▶ _WHAT THIS TASK INVOLVES_:
The lines to print are the one containing "Niebieski (767, 420)" and every line after it through the end of the entries below. Print them exactly and nothing else.

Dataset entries
--*--
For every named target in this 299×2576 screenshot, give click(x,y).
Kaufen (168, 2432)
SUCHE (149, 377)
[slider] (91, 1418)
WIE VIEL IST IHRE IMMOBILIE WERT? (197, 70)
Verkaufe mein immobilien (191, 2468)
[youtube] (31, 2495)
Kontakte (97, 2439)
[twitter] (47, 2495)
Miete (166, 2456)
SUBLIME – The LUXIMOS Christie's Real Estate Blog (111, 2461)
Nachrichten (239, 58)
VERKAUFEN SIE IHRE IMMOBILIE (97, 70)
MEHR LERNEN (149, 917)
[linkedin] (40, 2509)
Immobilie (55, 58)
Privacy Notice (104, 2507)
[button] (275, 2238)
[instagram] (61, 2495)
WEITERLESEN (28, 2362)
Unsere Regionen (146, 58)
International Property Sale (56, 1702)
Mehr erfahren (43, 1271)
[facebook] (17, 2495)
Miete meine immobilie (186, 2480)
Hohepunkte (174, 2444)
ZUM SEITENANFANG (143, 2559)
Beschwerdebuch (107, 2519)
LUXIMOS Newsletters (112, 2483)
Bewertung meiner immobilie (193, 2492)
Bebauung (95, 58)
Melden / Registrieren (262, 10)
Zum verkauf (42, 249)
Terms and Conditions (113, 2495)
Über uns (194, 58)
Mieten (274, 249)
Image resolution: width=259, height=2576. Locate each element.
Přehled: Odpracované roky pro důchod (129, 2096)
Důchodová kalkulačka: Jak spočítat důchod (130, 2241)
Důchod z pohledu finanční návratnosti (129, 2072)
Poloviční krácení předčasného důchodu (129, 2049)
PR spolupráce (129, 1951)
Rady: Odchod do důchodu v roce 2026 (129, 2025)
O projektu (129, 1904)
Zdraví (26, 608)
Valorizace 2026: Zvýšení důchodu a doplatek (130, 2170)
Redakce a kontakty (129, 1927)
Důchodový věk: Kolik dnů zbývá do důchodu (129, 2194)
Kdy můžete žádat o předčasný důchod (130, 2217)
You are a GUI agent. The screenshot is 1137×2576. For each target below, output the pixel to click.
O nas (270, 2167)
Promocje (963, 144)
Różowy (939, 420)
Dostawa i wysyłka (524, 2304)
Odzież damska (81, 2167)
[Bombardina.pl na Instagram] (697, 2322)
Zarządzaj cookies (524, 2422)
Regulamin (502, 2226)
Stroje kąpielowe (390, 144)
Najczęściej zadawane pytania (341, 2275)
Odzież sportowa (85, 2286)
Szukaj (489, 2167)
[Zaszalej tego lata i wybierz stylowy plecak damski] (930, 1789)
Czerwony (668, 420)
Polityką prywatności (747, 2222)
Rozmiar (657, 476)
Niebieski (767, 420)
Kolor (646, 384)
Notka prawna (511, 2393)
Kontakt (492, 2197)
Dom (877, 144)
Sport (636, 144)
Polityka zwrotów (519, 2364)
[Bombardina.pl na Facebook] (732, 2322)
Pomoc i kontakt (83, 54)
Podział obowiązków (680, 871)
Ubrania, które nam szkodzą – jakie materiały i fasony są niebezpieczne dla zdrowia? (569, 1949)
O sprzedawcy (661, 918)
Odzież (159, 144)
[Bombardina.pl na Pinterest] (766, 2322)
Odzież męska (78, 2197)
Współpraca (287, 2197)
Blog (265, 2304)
--*--
▶ _SOLUTION_:
Niebieski (767, 420)
Kolor (646, 384)
Notka prawna (511, 2393)
Kontakt (492, 2197)
Dom (877, 144)
Sport (636, 144)
Polityka zwrotów (519, 2364)
[Bombardina.pl na Facebook] (732, 2322)
Pomoc i kontakt (83, 54)
Podział obowiązków (680, 871)
Ubrania, które nam szkodzą – jakie materiały i fasony są niebezpieczne dla zdrowia? (569, 1949)
O sprzedawcy (661, 918)
Odzież (159, 144)
[Bombardina.pl na Pinterest] (766, 2322)
Odzież męska (78, 2197)
Współpraca (287, 2197)
Blog (265, 2304)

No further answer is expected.